Kubitschek, dessen Aufnahme in die Partei Lucke mit Nachdruck verhindert hatte, wollte die Partei ebenso wie Björn Höcke aber deutlich weiter rechts positionieren. Kubitschek belässt es nicht bei Kritik am Euro oder der Mi­gration. Er strebt ein Staatswesen jenseits der pluralistischen Parteiendemokratie an und knüpft die Zugehörigkeit dazu weniger an Staatsangehörigkeit, sondern vorrangig an Abstammung.

Neurechte Ideologie hat sich in der AfD durchgesetzt

Wie weit die politischen Ziele tatsächlich reichen, ist schwer zu fassen.
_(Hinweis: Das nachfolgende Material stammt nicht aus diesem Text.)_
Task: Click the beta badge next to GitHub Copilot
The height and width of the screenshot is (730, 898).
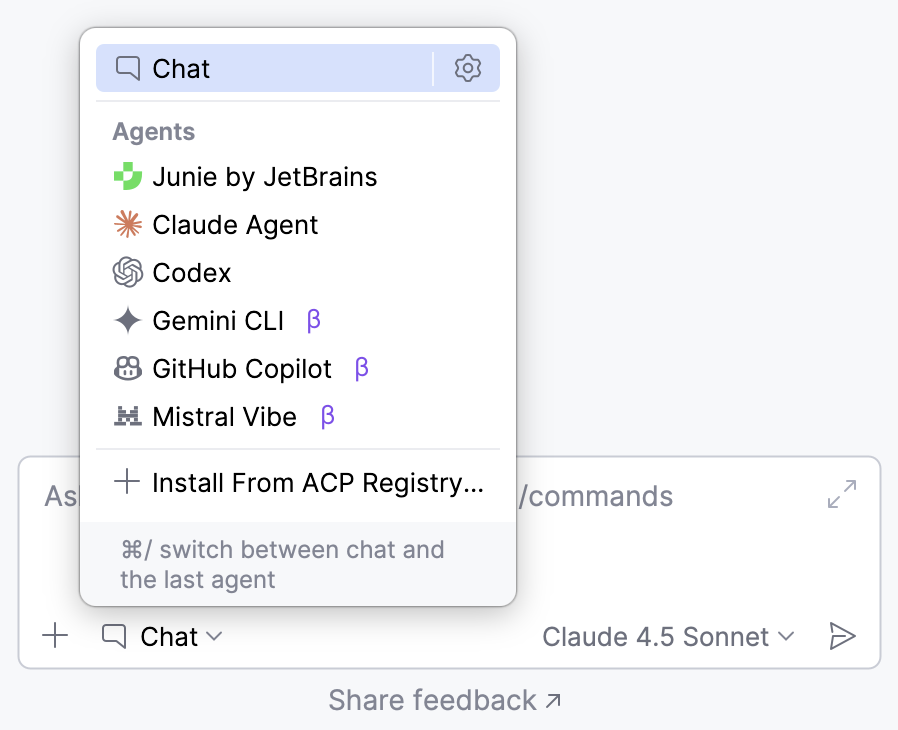Action: [x=361, y=368]
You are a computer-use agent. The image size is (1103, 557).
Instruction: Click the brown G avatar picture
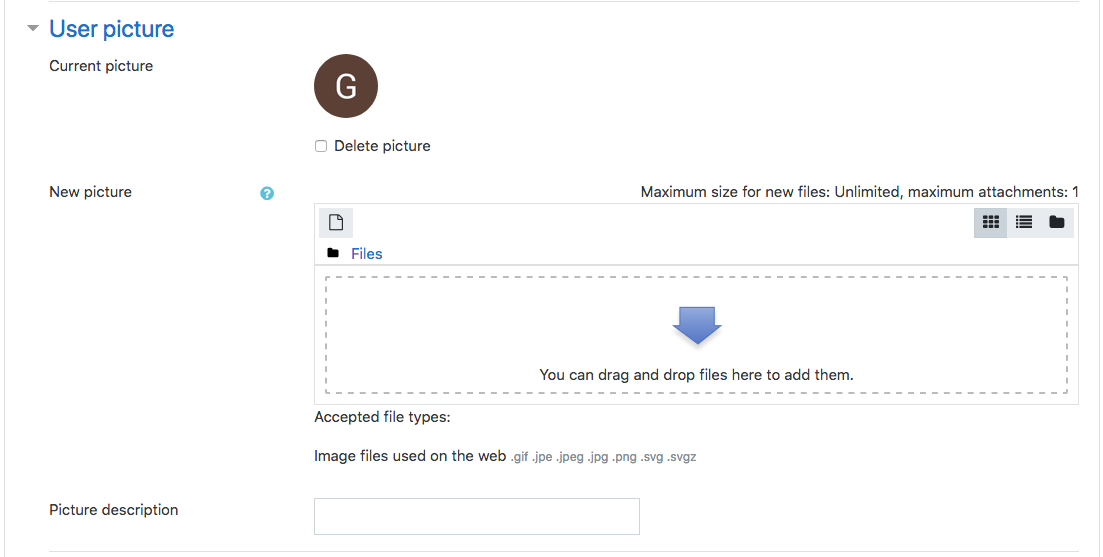pos(346,86)
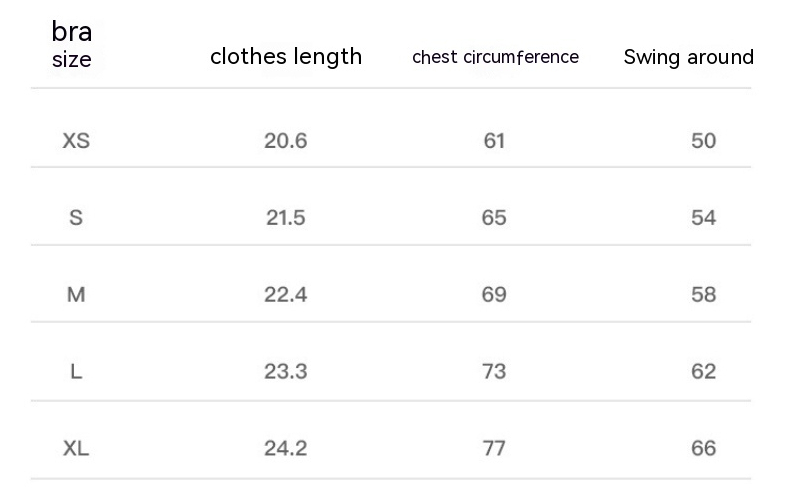Click the 'chest circumference' header

495,56
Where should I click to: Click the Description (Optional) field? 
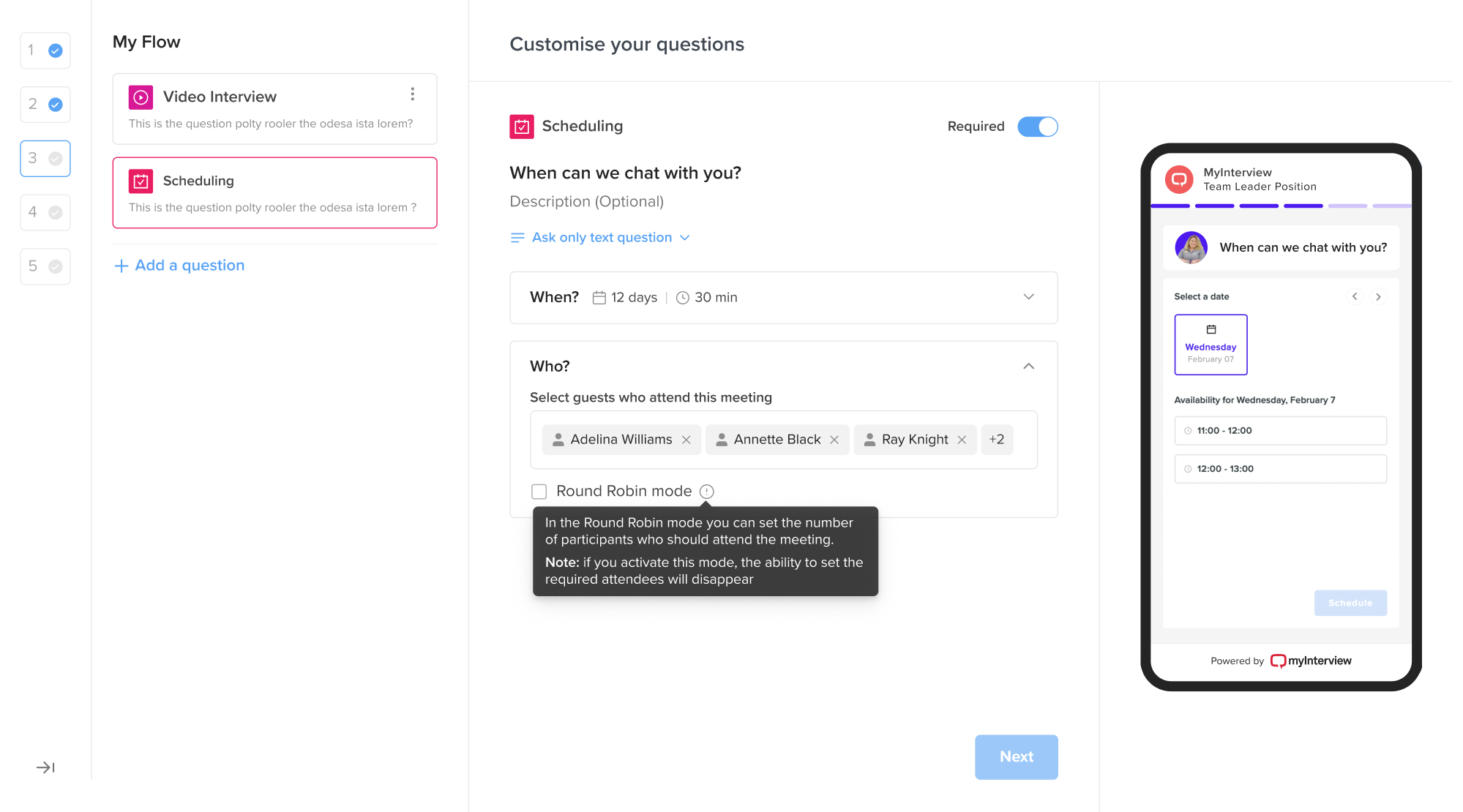coord(586,202)
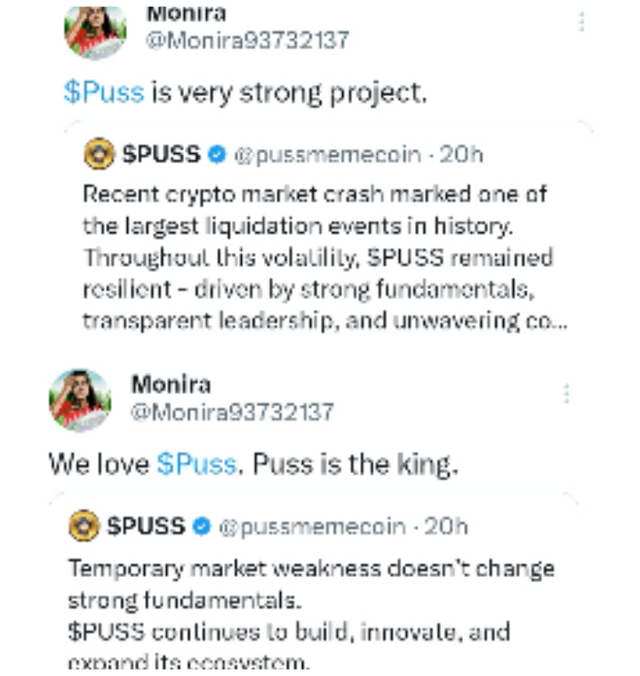Click the @Monira93732137 handle above "very strong project"
The width and height of the screenshot is (640, 676).
(x=248, y=41)
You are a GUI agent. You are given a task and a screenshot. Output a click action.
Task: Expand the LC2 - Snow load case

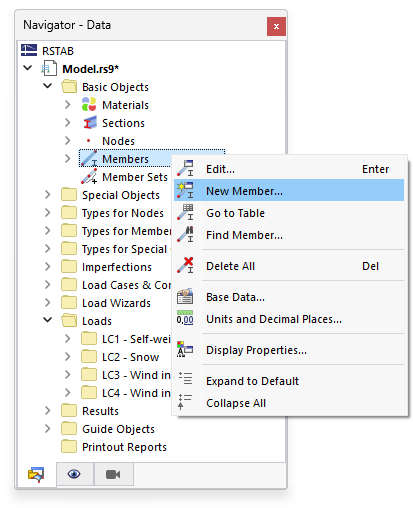[x=68, y=357]
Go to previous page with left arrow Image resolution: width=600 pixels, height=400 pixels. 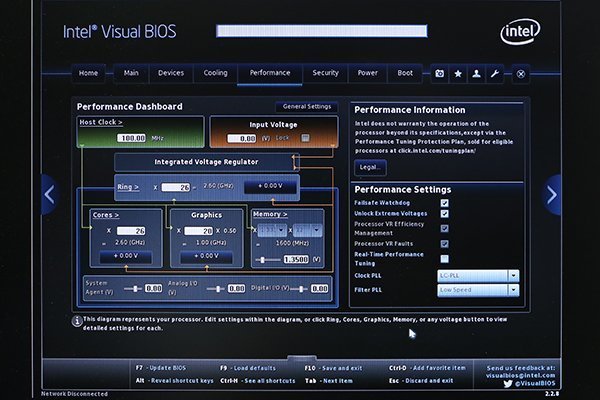[49, 193]
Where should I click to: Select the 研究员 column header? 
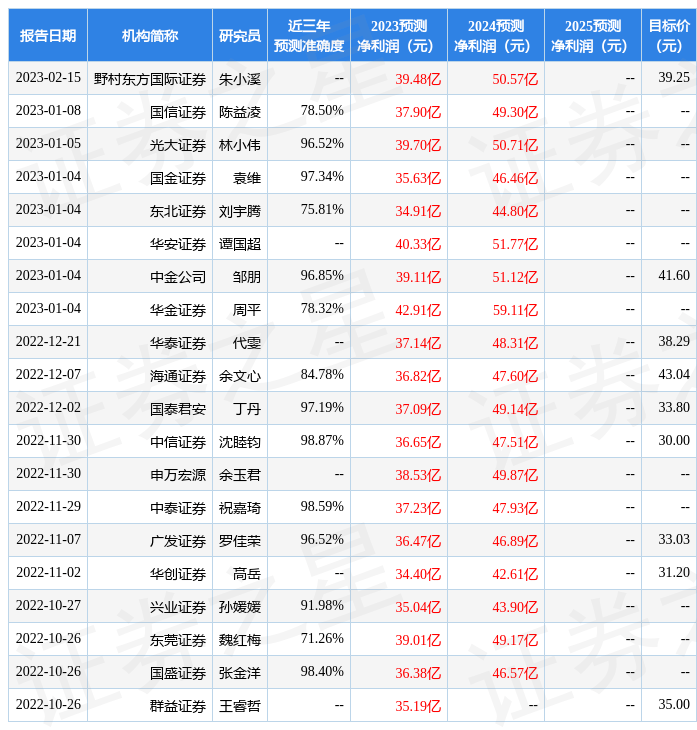(240, 36)
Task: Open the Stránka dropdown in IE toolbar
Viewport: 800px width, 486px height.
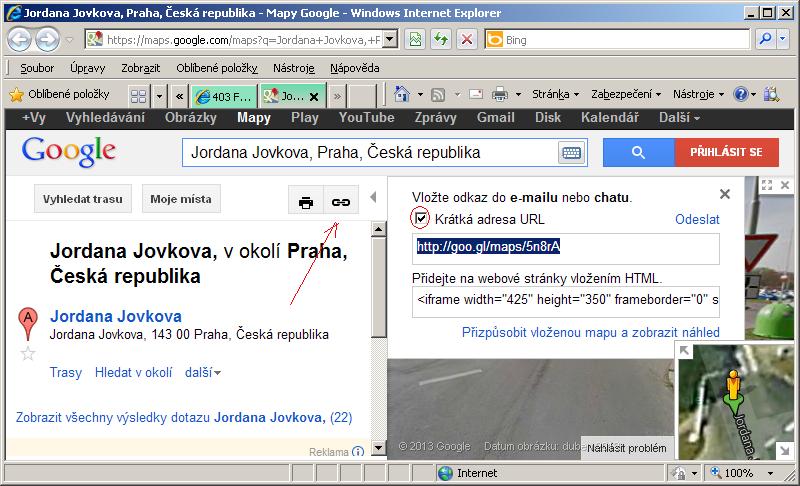Action: pos(555,94)
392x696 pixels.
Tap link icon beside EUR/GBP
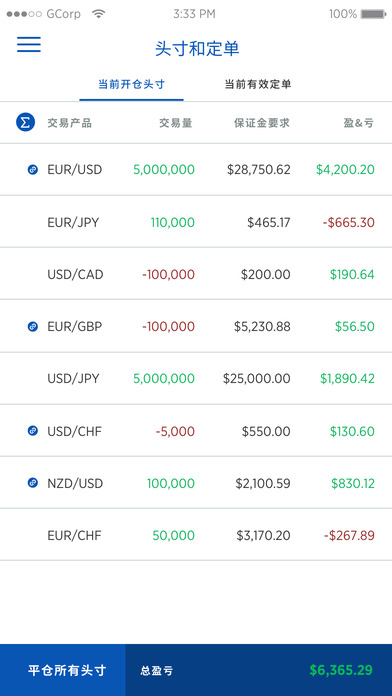click(x=33, y=327)
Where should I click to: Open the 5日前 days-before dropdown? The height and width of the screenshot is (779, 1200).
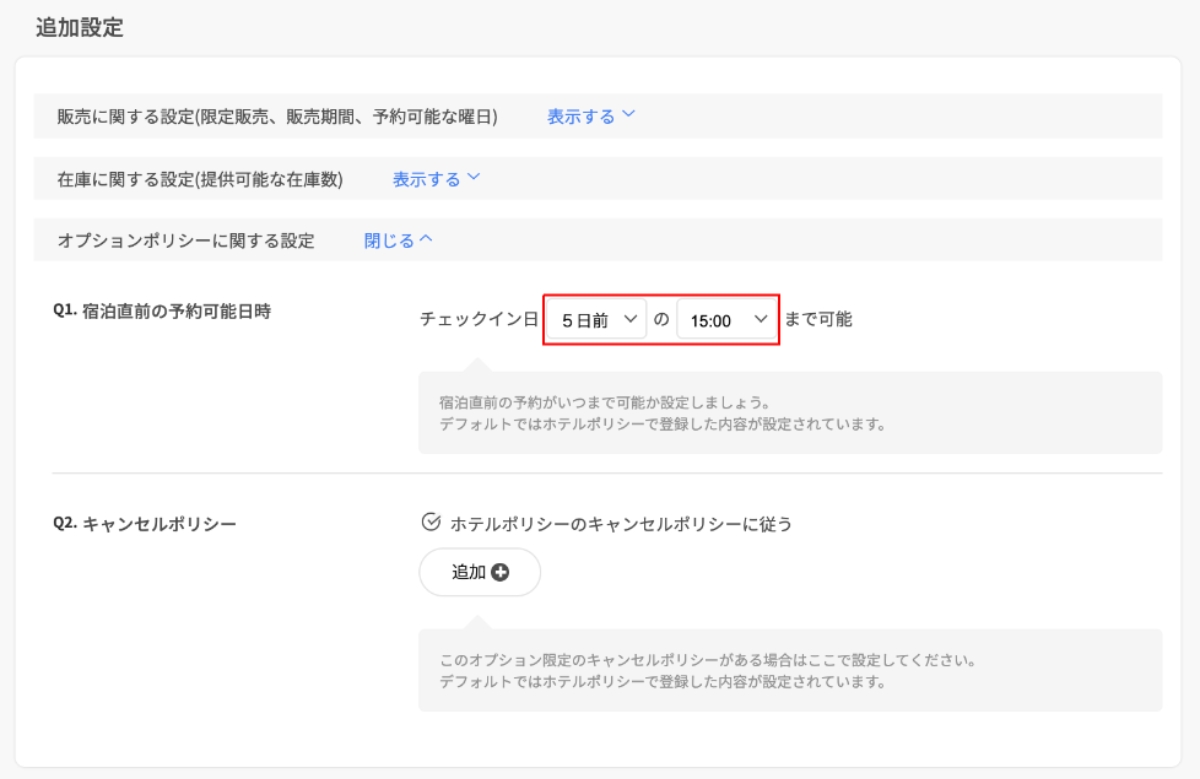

Der sachsen-anhaltische Verfassungsschutz schrieb 2021, die von Kubitschek suggerierte Transparenz hinsichtlich der Ziele „war und ist Illusion“. Er grenzt sich zwar auf Nachfrage vom Nationalsozialismus ab. Aber schon Bernd Lucke erkannte, dass Kubitschek parallel dazu allein durch seine Kleidung andere Signale aussendet. Wer die Schnellrodaer Agenda verstehen will, muss deshalb zwischen den Zeilen lesen, die Geschichte der verwendeten Begriffe prüfen und auch den Hintergrund vermeintlicher Äußerlichkeiten ausleuchten. Die Selbstversorger-Attitüde der Eheleute Kubitschek, die sich auf ihrem Rittergut gegenseitig siezen, ist ebenso Teil der politischen Botschaft wie die „Edda“ im Bücherregal.

Die Erfolgsbilanz Kubitscheks fällt zwanzig Jahre nach seinem Umzug auf sein Rittergut gemischt aus. Mit Blick auf die AfD hat Kubitschek gegenüber Karlheinz Weißmann recht behalten: Höckes „Flügel“ mag sich offiziell aufgelöst haben, die neurechte Ideologie hat sich innerhalb der Partei jedoch auf breiter Front durchgesetzt. Auch Alice Weidel, Alexander Gauland oder der ehemalige AfD-Politiker Jörg Meuthen machten dem Schnellrodaer Institut bereits ihre Aufwartung. Die hohen Umfragewerte der AfD sprechen dagegen, dass diese Radikalisierung der Partei in der Wählerschaft nachhaltig schadet.

Kubitschek strebte allerdings auch nach Anerkennung seines Gedankenguts in den bürgerlichen Institutionen. Dort hat er allerdings bisher fast nirgends Fuß gefasst. Auch seine Versuche, neben der AfD in den Parlamenten eine neurechte Bewegung auf der Straße zu formieren, schlugen weitgehend fehl.

Um die Initiative „Ein Prozent“ ist es recht still geworden. Das Hausprojekt der eng mit Schnellroda verwobenen „Identitären Bewegung“ im Herzen der nahe gelegenen Universitätsstadt Halle wurde 2019 mangels Resonanz aufgegeben. Angesichts der Energiekrise setzte Kubitschek vor Beginn des diesjährigen Winters auf „Demonstrationen ernsten Zuschnitts“ in ganz Deutschland und erkannte seine Aufgabe darin, dass die Proteste „nachhaltig, unversöhnlich und grundsätzlich“ werden.